_Action item_
From the material below, copy each line that holds the word "click".

_Source material_
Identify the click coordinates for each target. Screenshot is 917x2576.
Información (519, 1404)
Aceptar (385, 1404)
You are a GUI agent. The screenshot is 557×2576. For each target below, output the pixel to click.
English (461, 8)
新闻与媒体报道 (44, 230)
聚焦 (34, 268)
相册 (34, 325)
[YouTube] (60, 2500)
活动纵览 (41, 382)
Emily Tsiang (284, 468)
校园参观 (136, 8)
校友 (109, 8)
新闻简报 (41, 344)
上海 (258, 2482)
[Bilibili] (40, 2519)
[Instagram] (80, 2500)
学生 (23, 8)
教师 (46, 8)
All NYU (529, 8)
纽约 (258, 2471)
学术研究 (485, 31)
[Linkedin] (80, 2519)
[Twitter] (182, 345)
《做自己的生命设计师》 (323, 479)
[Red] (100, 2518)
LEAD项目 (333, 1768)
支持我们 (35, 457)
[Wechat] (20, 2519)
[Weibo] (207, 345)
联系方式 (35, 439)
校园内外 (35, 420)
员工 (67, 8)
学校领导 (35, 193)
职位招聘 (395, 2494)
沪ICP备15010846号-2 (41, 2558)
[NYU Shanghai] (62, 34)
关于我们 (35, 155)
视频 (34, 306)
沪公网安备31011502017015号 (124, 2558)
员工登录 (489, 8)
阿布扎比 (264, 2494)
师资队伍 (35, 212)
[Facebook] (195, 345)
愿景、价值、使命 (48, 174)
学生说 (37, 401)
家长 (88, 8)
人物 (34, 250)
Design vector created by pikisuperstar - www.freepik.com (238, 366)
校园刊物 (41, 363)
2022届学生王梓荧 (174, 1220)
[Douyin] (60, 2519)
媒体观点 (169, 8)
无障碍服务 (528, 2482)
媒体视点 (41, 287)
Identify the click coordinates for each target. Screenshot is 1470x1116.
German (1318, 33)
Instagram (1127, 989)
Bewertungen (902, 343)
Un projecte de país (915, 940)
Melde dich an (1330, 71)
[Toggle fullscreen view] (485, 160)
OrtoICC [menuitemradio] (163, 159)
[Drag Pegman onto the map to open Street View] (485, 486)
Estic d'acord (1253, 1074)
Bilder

_Task output_
Identify the click coordinates for each target. Screenshot is 917x2576.
You are a GUI agent. The screenshot is 557×2576. For each target below, output the pixel to click.
Identify the click coordinates for each target. Screenshot is 1470x1116.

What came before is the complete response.